» **The task**: Your reply should hold only the lines from the records below where "computer" occurs.
** Opening Listed entries block **
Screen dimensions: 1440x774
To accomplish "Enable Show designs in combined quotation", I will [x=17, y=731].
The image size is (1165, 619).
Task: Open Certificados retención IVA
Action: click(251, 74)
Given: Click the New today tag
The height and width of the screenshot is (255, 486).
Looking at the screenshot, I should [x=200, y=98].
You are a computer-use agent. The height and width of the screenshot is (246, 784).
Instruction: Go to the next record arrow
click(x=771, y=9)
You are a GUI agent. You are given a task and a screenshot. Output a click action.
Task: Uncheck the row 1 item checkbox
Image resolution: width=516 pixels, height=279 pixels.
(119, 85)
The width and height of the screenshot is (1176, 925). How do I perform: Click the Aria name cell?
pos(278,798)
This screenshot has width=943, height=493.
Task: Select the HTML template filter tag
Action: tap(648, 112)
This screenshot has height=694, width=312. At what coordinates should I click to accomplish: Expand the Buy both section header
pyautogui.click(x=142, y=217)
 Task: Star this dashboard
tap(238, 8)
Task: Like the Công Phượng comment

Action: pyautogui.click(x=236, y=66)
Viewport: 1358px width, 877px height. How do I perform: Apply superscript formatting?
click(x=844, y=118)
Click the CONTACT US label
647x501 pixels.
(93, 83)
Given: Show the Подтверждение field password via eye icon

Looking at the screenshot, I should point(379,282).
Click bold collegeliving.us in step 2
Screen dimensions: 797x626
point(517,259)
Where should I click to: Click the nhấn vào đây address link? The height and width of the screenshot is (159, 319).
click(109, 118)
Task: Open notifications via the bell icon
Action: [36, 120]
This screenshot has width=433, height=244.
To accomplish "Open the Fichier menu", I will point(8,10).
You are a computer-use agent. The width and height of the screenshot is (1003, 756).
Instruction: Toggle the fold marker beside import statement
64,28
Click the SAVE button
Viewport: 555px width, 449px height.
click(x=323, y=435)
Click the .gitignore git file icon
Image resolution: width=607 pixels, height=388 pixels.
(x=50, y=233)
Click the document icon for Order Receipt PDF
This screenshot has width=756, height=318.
** Closing Listed entries block **
» **The answer**:
You are a computer-use agent. The height and width of the screenshot is (246, 784).
You are a computer-use agent. The width and height of the screenshot is (1003, 756).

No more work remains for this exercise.